━━━ Passage
The proof of Theorem 1 also applies to Corollary 2. ( $\mu$  is the median and  $\sigma$  is the scale.)

## A.2 CONSIDERATIONS FOR $\alpha$ -STABLE DISTRIBUTIONS

### A.2.1 AFFINE TRANSFORMATIONS FOR $\alpha$ -STABLE DISTRIBUTIONS

Given a *marginal multivariate  $\alpha$ -stable distribution*  $\mathbf{X} \sim \mathcal{S}(\mathbf{x}_0, \text{diag}(\gamma^2), \alpha, \beta)$  with  $\mathbf{x}_0 \in \mathbb{R}^{1 \times n}, \gamma \in \mathbb{R}_{>0}^{1 \times n}$ , the marginal Cauchy distribution of the transformation of  $\mathbf{X}$  by a layer with a non-negative weight  $\mathbf{A}_{\geq 0} \in \mathbb{R}_{\geq 0}^{m \times n}$  matrix and arbitrary bias  $\mathbf{b}$  can be expressed via  $\mathbf{x}_0 \mapsto \mathbf{x}_0 \mathbf{A}_{\geq 0}^\top + \mathbf{b}$  and  $\gamma \mapsto (\gamma^\alpha \mathbf{A}_{\geq 0}^\top)^{1/\alpha}$ . Here,  $\alpha$  and  $\beta$  remain invariant to the transformation.

Moreover, for networks with real-valued weights and for centered distributions ( $\beta = 0$ ), we have  $\mathbf{x}_0 \mapsto \mathbf{x}_0 \mathbf{A}^\top + \mathbf{b}$  and  $\tilde{\gamma} = (\gamma^\alpha \text{Abs}(\mathbf{A})^\top)^{1/\alpha}$  where  $\tilde{\gamma}$  is an upper bound for the transformation's output's scale vector whenever it exists and otherwise parameterizes a stable distribution with greater spread than the exact true distribution (which, in this case, does not lie in the family of stable distributions). This can be seen from addition being an upper bound for the spread under subtraction.
━━━━━━
━━━ Extracted entries
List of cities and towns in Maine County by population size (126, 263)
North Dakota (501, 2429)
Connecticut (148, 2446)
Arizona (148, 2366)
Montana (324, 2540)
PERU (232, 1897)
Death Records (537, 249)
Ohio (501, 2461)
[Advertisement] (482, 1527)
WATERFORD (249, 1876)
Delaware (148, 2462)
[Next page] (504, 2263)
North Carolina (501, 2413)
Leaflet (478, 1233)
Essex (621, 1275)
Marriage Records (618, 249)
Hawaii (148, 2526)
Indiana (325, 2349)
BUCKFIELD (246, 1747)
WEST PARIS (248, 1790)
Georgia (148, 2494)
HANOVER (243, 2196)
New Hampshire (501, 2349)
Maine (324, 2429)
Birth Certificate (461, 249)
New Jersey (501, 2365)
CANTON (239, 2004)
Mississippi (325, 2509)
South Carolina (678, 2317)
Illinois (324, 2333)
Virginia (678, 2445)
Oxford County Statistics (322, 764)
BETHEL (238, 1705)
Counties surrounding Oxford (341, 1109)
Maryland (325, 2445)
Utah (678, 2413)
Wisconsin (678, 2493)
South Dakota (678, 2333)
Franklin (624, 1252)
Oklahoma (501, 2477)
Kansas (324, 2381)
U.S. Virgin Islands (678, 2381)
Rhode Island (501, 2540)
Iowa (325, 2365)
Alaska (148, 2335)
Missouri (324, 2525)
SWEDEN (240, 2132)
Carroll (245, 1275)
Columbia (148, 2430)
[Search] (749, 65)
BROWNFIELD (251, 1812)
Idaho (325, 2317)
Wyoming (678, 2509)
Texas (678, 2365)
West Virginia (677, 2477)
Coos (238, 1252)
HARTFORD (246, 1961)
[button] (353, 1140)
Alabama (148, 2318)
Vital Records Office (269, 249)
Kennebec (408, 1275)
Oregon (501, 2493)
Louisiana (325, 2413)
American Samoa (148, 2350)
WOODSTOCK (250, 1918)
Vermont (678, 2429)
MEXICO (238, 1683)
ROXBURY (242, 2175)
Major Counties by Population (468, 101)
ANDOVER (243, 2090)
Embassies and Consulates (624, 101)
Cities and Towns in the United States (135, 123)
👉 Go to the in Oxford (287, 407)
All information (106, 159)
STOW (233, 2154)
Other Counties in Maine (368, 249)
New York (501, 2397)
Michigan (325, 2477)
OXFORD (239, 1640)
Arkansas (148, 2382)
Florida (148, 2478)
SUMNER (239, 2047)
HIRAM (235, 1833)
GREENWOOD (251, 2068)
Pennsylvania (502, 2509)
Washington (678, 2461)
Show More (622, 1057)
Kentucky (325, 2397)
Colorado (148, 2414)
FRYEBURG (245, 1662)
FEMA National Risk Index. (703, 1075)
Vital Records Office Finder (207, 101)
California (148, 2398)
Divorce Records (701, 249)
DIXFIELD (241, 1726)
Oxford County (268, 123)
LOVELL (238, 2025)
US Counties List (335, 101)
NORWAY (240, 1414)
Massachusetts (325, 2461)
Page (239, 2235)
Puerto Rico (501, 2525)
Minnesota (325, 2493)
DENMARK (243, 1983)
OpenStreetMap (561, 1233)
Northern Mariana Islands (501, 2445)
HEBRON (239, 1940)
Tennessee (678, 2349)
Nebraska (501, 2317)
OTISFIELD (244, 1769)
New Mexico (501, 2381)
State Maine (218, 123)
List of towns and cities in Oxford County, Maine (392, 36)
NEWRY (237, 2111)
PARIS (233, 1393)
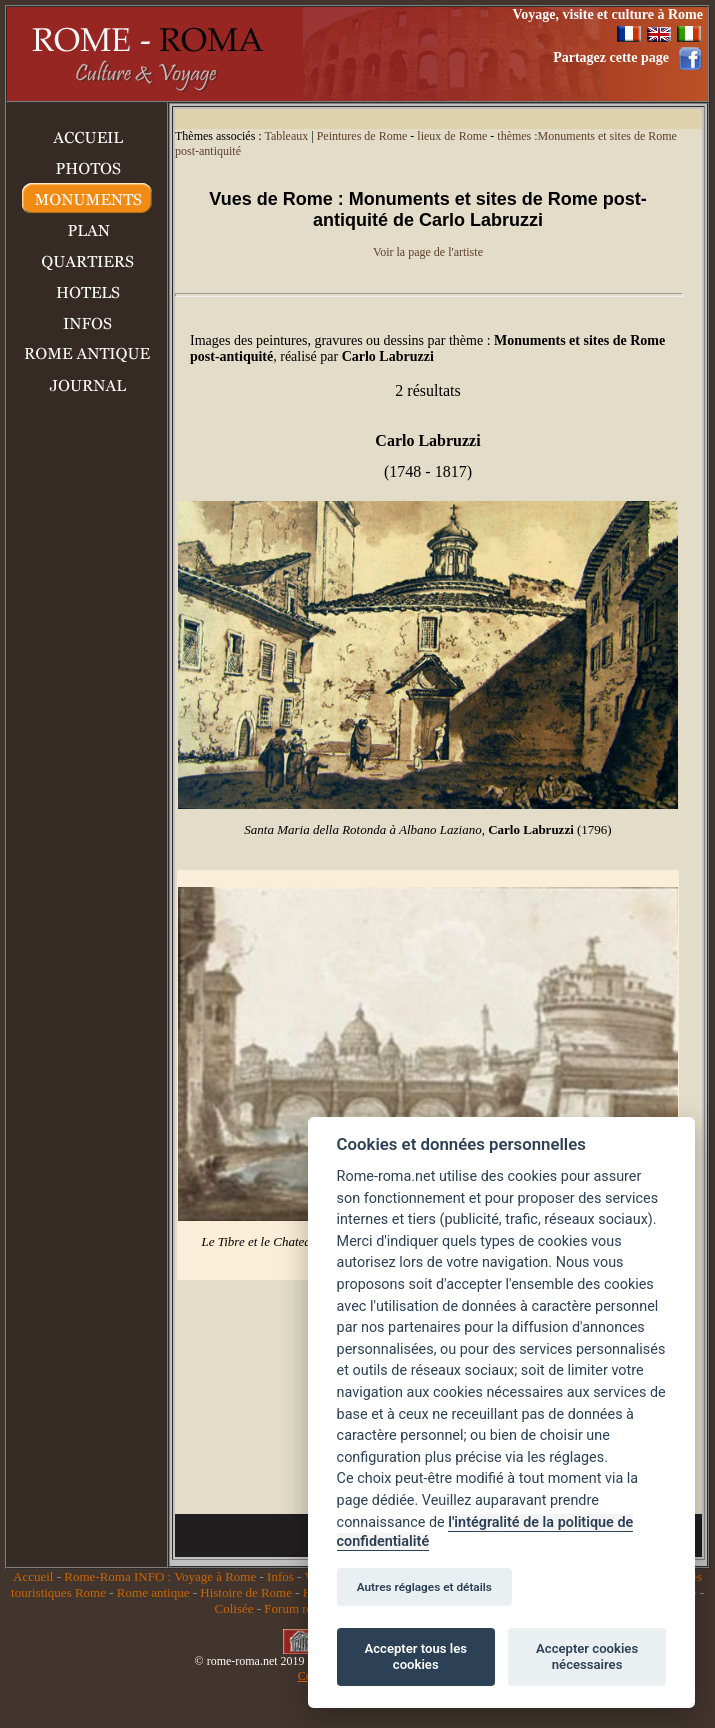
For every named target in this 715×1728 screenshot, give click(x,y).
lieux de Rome (452, 136)
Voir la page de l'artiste (428, 252)
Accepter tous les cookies (416, 1656)
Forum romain (301, 1608)
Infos (280, 1576)
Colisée (233, 1608)
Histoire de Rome (246, 1592)
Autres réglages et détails (424, 1587)
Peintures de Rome (362, 136)
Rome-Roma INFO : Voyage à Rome (160, 1576)
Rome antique (153, 1592)
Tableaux (286, 136)
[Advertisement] (87, 734)
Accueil (33, 1576)
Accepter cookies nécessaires (587, 1656)
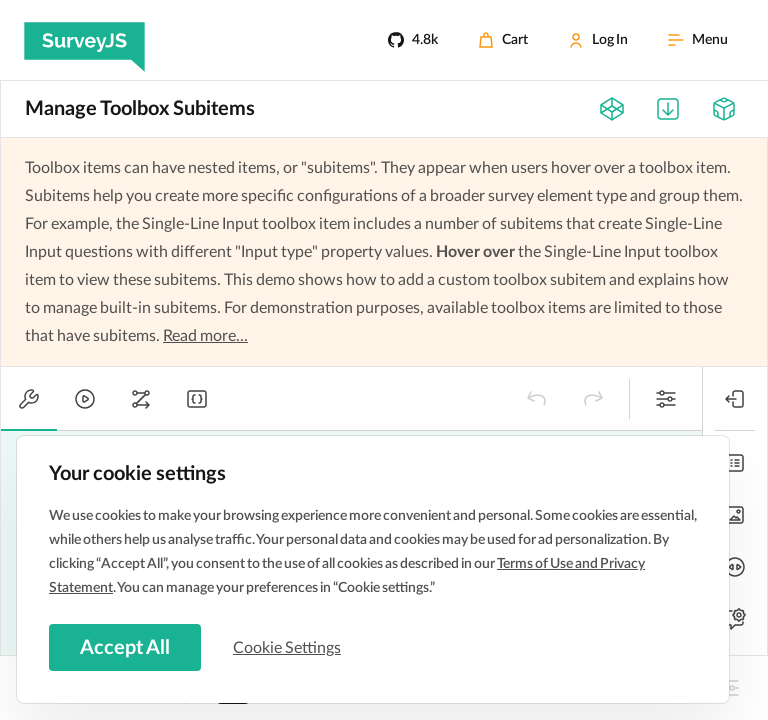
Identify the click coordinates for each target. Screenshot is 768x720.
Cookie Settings (289, 647)
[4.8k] (413, 40)
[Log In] (598, 40)
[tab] (29, 399)
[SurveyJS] (84, 40)
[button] (537, 399)
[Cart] (503, 40)
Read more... (205, 336)
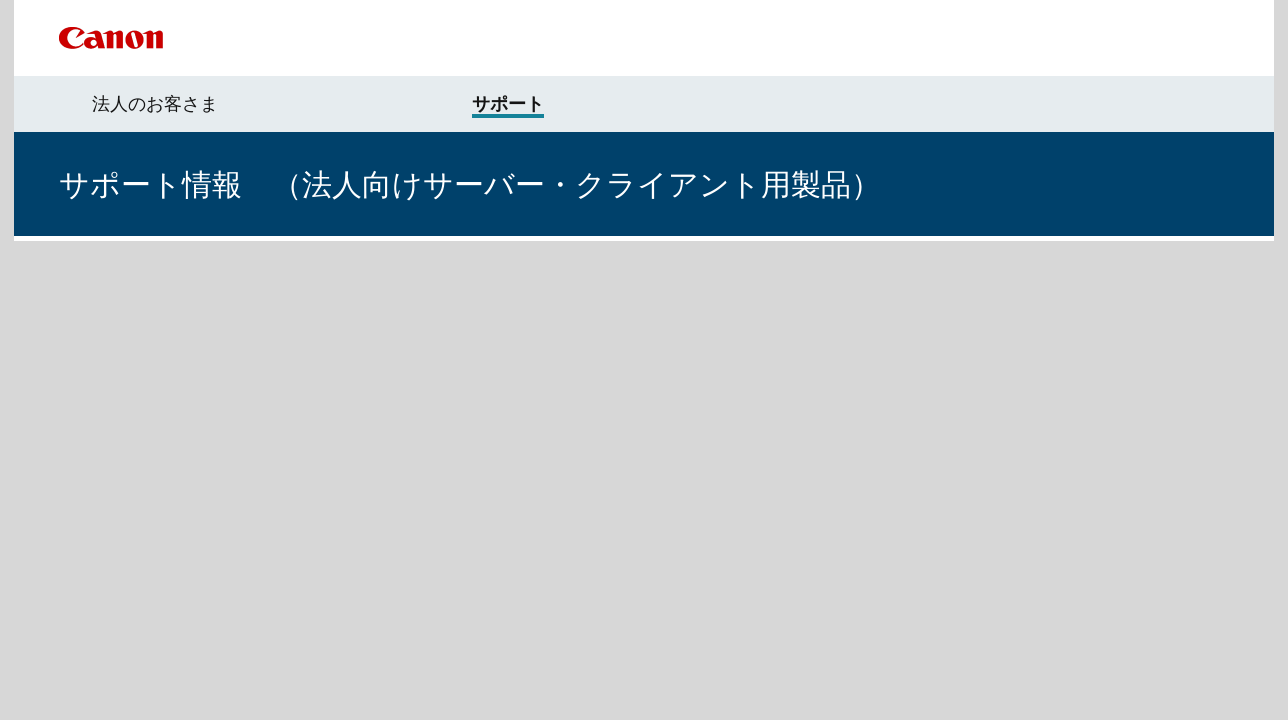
━━━━━━
_Tasks_
a) In the passage on α-stable distributions, why is γ̃ an upper bound for the output scale when the weights are real-valued?
b) According to the passage on α-stable distributions, which parameters stay invariant under the transformation by a layer with non-negative weights?

_Answers for the exercise_
a) The passage says this follows from addition being an upper bound for the spread under subtraction.

b) α and β remain invariant.